§ What you need to do
Render every line of the records below as a Markdown table with the columns No. and Text, giving each row its number and skipping blank lines.

== Dataset extract ==

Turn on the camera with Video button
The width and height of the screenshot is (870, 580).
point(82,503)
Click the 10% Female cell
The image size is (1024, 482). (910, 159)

===

§ Worked answer
| No. | Text |
|---|---|
| 1 | Turn on the camera with Video button |
| 2 | The width and height of the screenshot is (870, 580). |
| 3 | point(82,503) |
| 4 | Click the 10% Female cell |
| 5 | The image size is (1024, 482). (910, 159) |